== Exercise aim ==
List each line in the entries below that contains the string "Task".

== Given data ==
________________________________________

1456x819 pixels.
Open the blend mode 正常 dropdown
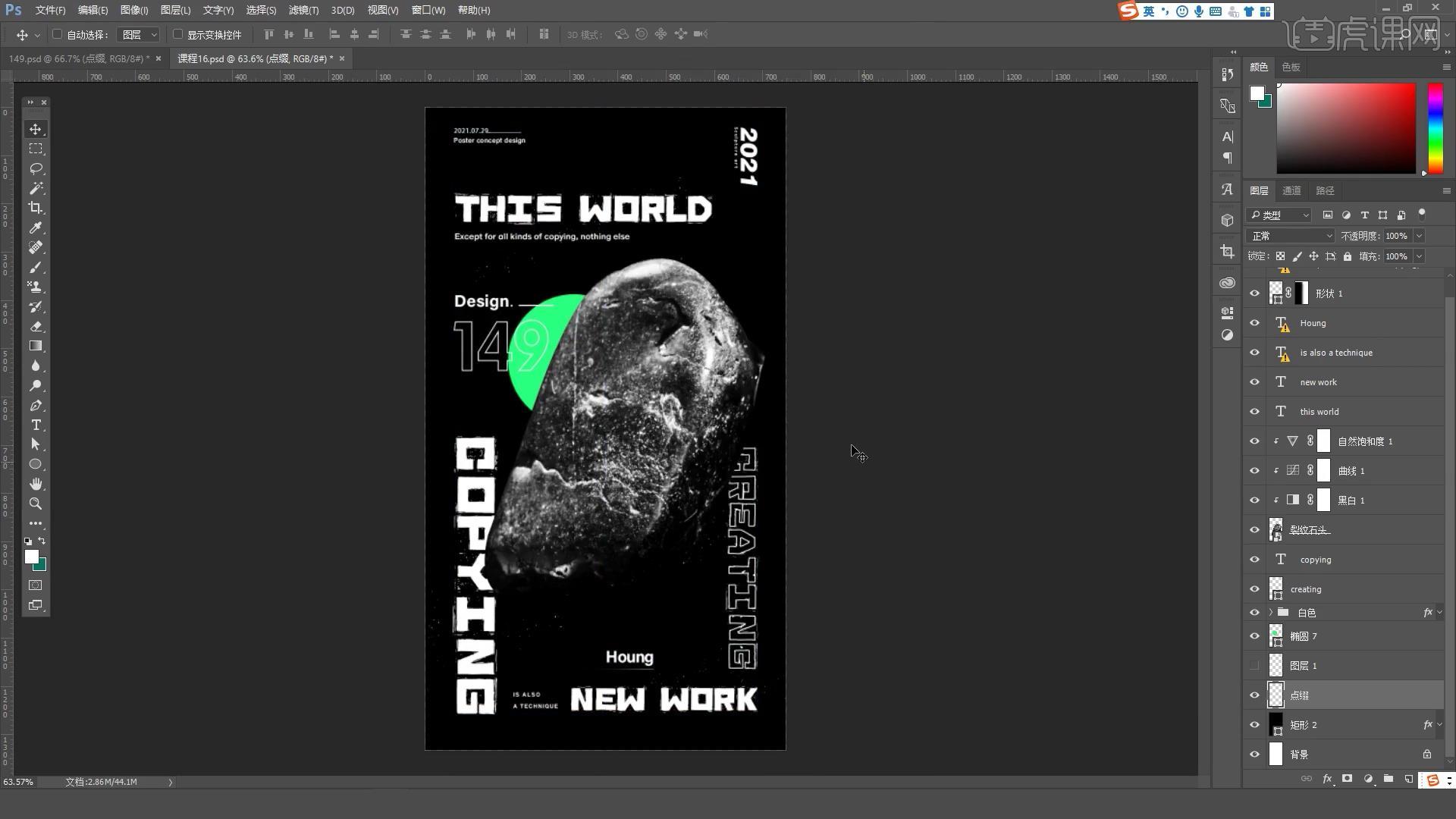1290,236
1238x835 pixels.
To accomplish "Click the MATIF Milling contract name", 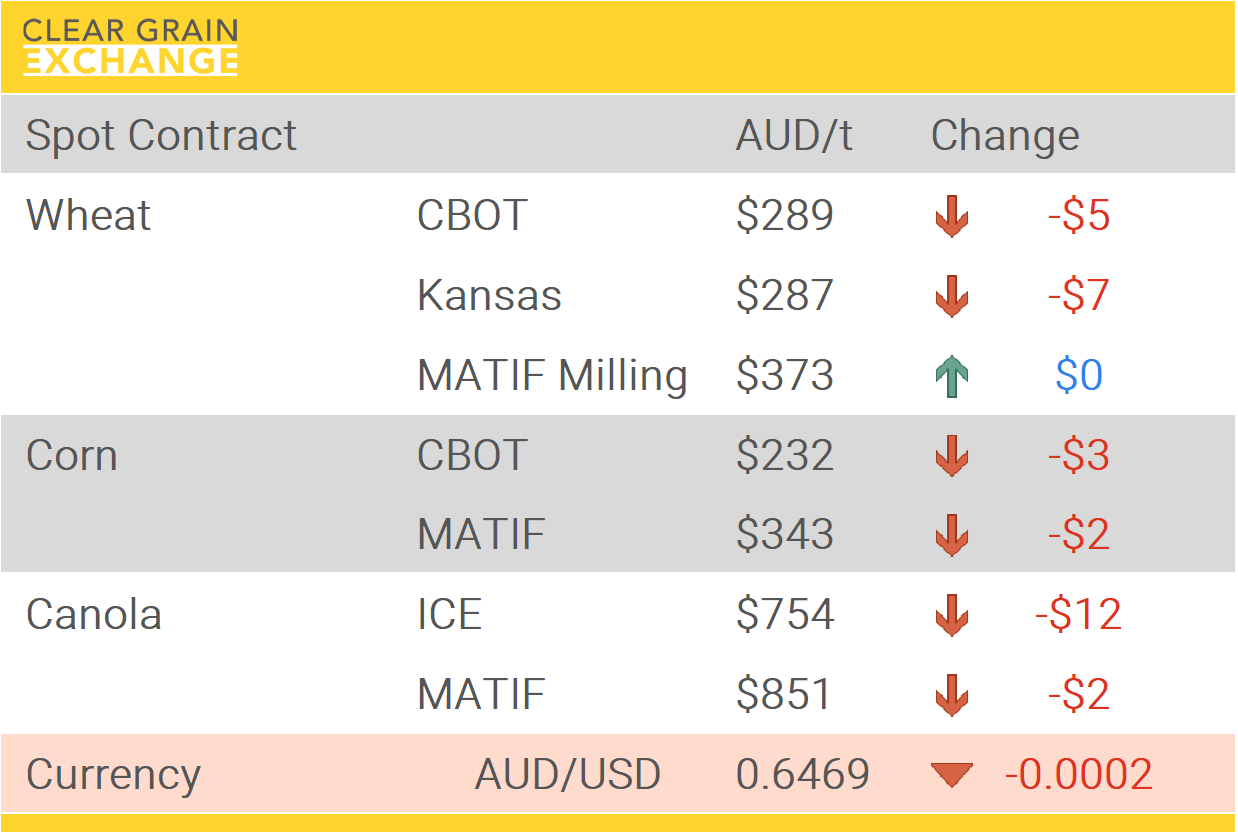I will 552,376.
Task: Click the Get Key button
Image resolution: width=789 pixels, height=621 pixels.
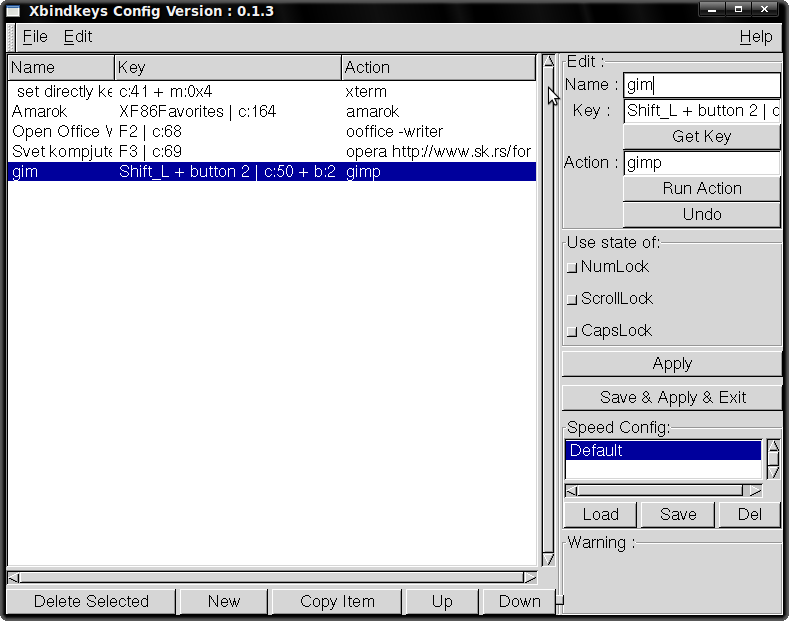Action: tap(701, 137)
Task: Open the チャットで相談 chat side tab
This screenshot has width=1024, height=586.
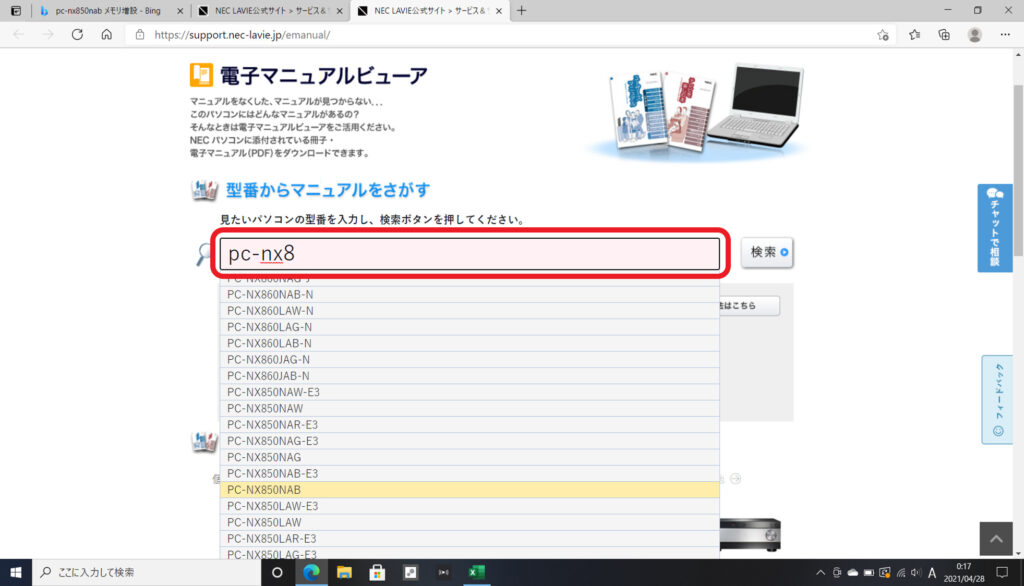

________________________________________

== Response to this exercise ==
Task: Click the Get Key button
Task: Open the チャットで相談 chat side tab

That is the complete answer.